> Do this
Copy every one of the following entries word for word, keeping each line unchanged.

> Provided data
--- START ---
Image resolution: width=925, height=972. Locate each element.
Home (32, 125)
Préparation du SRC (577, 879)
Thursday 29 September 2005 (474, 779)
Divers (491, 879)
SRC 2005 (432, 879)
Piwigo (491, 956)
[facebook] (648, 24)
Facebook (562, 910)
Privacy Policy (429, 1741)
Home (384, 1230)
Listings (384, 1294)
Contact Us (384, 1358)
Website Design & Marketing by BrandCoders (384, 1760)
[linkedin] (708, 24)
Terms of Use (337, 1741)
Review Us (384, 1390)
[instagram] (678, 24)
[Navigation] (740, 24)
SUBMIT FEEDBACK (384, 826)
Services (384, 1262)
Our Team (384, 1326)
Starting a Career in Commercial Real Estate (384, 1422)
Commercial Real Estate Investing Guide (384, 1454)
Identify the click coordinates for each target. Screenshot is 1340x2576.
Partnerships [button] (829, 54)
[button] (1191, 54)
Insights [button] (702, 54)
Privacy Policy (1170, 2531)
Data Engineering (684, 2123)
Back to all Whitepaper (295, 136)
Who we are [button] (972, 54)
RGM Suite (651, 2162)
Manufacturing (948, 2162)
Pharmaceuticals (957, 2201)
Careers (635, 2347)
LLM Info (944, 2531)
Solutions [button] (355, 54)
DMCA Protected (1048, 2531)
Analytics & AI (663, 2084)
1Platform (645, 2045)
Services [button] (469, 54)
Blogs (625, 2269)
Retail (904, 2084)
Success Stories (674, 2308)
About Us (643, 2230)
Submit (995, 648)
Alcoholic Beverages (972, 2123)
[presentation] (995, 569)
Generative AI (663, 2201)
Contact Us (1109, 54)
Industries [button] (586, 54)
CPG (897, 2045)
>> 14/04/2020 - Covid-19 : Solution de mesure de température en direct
--- END ---
> Full response
Image resolution: width=925, height=972. Locate each element.
Home (32, 125)
Préparation du SRC (577, 879)
Thursday 29 September 2005 (474, 779)
Divers (491, 879)
SRC 2005 (432, 879)
Piwigo (491, 956)
[facebook] (648, 24)
Facebook (562, 910)
Privacy Policy (429, 1741)
Home (384, 1230)
Listings (384, 1294)
Contact Us (384, 1358)
Website Design & Marketing by BrandCoders (384, 1760)
[linkedin] (708, 24)
Terms of Use (337, 1741)
Review Us (384, 1390)
[instagram] (678, 24)
[Navigation] (740, 24)
SUBMIT FEEDBACK (384, 826)
Services (384, 1262)
Our Team (384, 1326)
Starting a Career in Commercial Real Estate (384, 1422)
Commercial Real Estate Investing Guide (384, 1454)
Identify the click coordinates for each target. Screenshot is 1340x2576.
Partnerships [button] (829, 54)
[button] (1191, 54)
Insights [button] (702, 54)
Privacy Policy (1170, 2531)
Data Engineering (684, 2123)
Back to all Whitepaper (295, 136)
Who we are [button] (972, 54)
RGM Suite (651, 2162)
Manufacturing (948, 2162)
Pharmaceuticals (957, 2201)
Careers (635, 2347)
LLM Info (944, 2531)
Solutions [button] (355, 54)
DMCA Protected (1048, 2531)
Analytics & AI (663, 2084)
1Platform (645, 2045)
Services [button] (469, 54)
Blogs (625, 2269)
Retail (904, 2084)
Success Stories (674, 2308)
About Us (643, 2230)
Submit (995, 648)
Alcoholic Beverages (972, 2123)
[presentation] (995, 569)
Generative AI (663, 2201)
Contact Us (1109, 54)
Industries [button] (586, 54)
CPG (897, 2045)
>> 14/04/2020 - Covid-19 : Solution de mesure de température en direct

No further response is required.